Far Cry

a column by
Brian Morton

The British musician and broadcaster Steve Race used to say that something terrible happens to popular music when you passed the age of 30. This hasn’t been my experience at all. For me, something terrible happened to popular music when the British people elected a female Conservative Prime Minister and then, four years later, elected her again, just in time for my 30th birthday. Something terrible happened to just about everything around that time, so it doesn’t entirely count.

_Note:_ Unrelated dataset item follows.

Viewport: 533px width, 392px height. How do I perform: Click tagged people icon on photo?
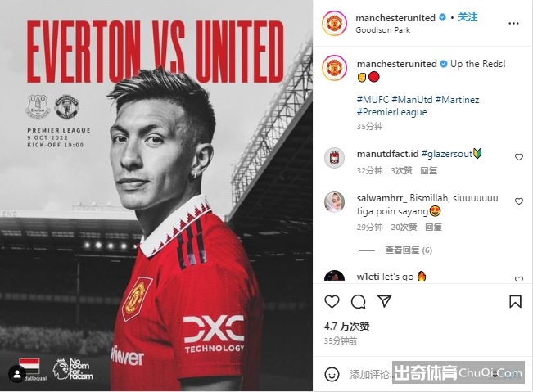(x=17, y=374)
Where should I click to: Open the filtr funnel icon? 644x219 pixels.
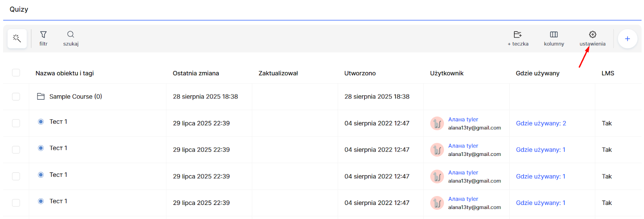[x=43, y=35]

Steve died a couple of years ago, so I won’t have a chance to say to him that something rather wonderful happens to your perception of music as you approach double that age. At 60, I’ve almost completely lost my ability to distinguish between current musical styles and genres. And it has been refreshing and alarming by turns. I struggle to separate dubstep and hardstep, between ecstatic jazz and Fire Music, and as to the distinction between Black Metal and Death Metal, do I pass through the lobbies with the guys in leather overcoats and black nail polish or with the guys in leather overcoats with black lipstick? I find myself approaching record store clerks (we still have a few record stores in the UK, though we don’t usually talk about “clerks”) and saying “Excuse me, young man, is this Grime?” and then, like one of those High Court judges who haven’t heard the Beatles formed, let alone split, and who still refer to “motor cars” as if Gottlieb Daimler was still alive, I murmur “I’m obliged.”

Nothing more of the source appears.